• **The task**
Take the line with "This screenshot has" and every line after it, through the end of the listing, and give them again exactly, pictures excluded.
------------
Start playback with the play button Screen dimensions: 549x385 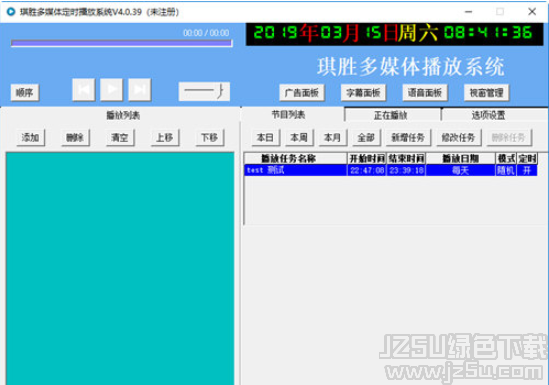pos(112,90)
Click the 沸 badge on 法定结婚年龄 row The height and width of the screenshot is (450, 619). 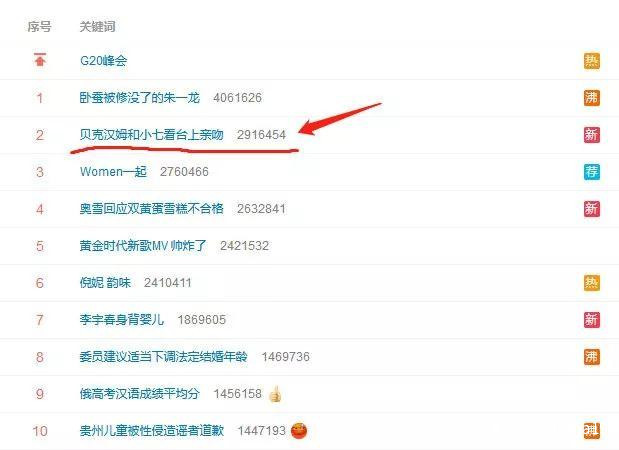[x=591, y=356]
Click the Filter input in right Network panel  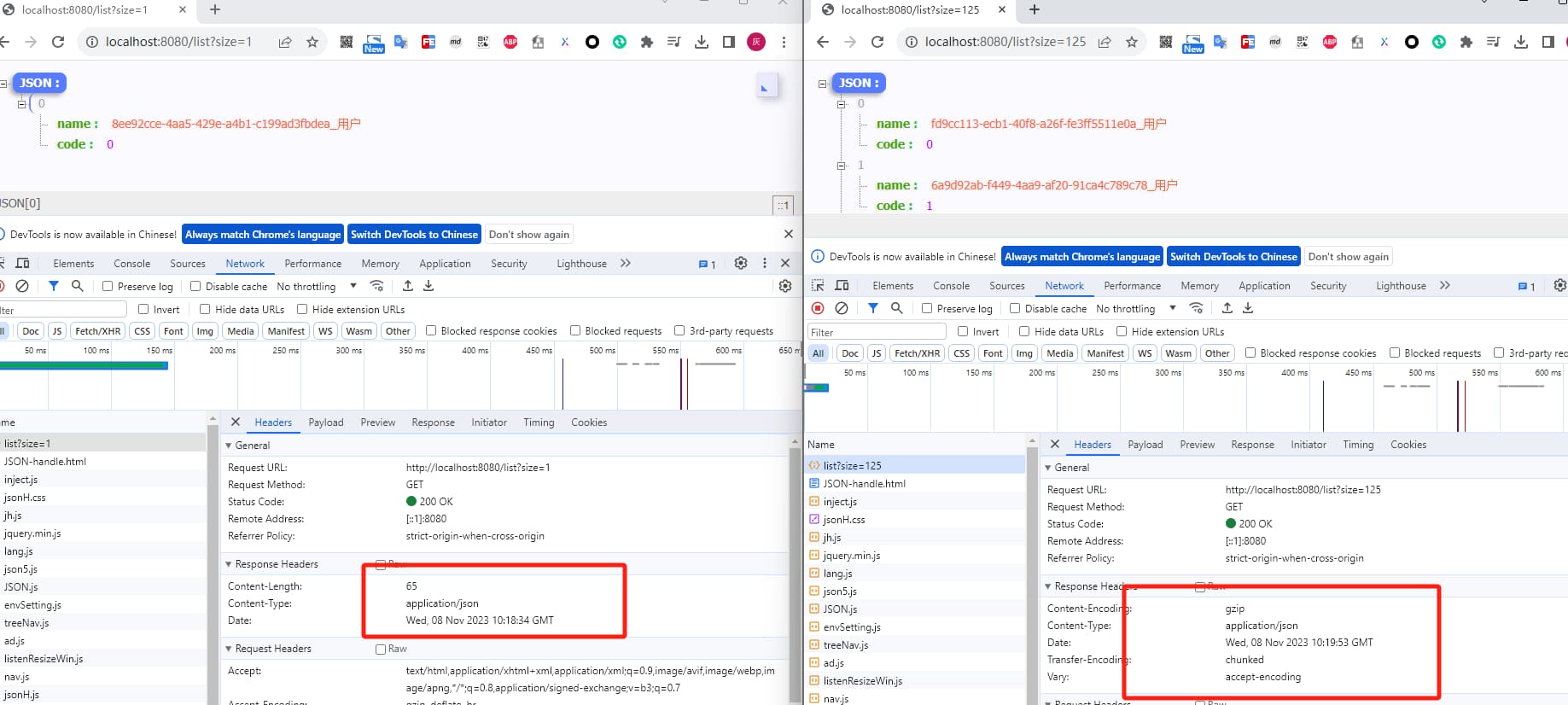(x=877, y=332)
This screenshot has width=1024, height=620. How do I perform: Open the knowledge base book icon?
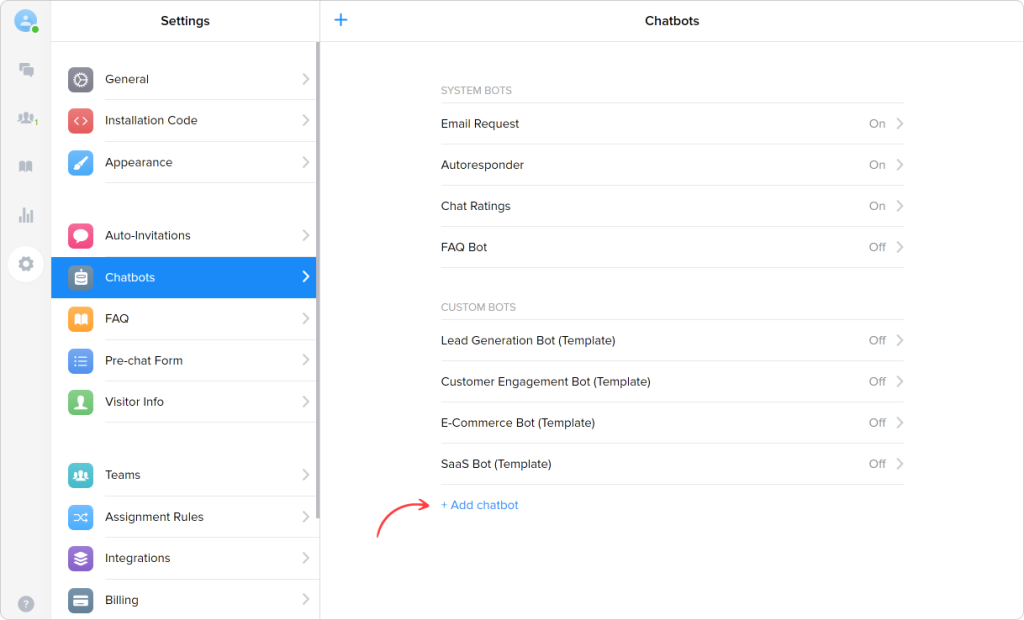coord(26,167)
------------
• **Answer to this exercise**
This screenshot has width=1024, height=620. How do I perform: Open the knowledge base book icon?
coord(26,167)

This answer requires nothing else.